What are the symptoms of adenovirus?
Usually, adenovirus has no symptoms or can cause mild cold-like symptoms similar to what you’d see with a common upper respiratory infection. In some cases, it can cause severe cough, like pertussis, in young infants, as well as pharyngitis, conjunctivitis (pink eye), pneumonia or diarrhea. In very severe cases, if the viral infection overwhelms the body, it can cause liver, lung and central nervous system impairment. This is very unusual, however as the virus is generally mild. Adenovirus infections are prevalent throughout the year, unlike other respiratory viruses common during the winter. Reinfection can occur.
Who is most at-risk of catching adenovirus?
Children ages 2 to 4 are most likely to become infected with adenovirus, though people of all ages can suffer from the illness.
What happened with the children in New Jersey?

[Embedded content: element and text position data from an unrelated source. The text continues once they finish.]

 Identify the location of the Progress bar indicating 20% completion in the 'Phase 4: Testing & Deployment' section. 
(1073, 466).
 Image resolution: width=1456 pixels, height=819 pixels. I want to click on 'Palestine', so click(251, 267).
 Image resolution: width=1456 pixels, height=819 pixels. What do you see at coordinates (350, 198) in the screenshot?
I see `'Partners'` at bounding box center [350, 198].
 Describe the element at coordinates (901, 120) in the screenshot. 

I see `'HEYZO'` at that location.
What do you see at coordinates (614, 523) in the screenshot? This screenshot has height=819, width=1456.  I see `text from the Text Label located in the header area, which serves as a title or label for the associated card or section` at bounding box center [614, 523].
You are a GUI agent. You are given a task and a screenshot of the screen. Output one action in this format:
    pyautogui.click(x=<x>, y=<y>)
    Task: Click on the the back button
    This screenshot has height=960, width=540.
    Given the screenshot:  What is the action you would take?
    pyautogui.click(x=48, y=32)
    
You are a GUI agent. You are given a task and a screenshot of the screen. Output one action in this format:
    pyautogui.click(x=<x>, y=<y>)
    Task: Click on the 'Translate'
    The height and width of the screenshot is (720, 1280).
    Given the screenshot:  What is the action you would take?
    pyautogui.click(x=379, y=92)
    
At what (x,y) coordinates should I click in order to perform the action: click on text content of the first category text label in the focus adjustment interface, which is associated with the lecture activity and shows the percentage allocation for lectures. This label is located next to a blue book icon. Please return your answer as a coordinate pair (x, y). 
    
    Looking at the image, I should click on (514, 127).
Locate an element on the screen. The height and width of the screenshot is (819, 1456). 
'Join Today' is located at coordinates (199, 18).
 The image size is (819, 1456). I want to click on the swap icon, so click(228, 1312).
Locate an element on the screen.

There are more than 60 different types of adenovirus. The children in New Jersey had Adenovirus 7, a strain that causes respiratory symptoms and is spread among people living in close quarters. The children who died were in a rehabilitation center that cares for medically fragile children with severely compromised immune systems, according to the New Jersey Health Commissioner.
How is adenovirus spread?
Adenoviruses can survive on the environmental surface and is not easy to get rid of by disinfectants. The virus is spread in the usual manner — by coughing, sneezing or living on an infected surface. It can also be transmitted in swimming pools if there isn’t enough chlorine to kill the virus.
Is there a vaccine?
There is no vaccine available to the general public (there is a military vaccine), and there is no medication to treat the infection.
What can we do to stay safe?
As always, wash your hands regularly (and make sure your children are washing their hands) and disinfect surfaces.
Pisespong Patamasucon, MD, is a board-certified pediatric infectious disease specialist with Rocky Mountain Pediatric Infectious Disease Consultants.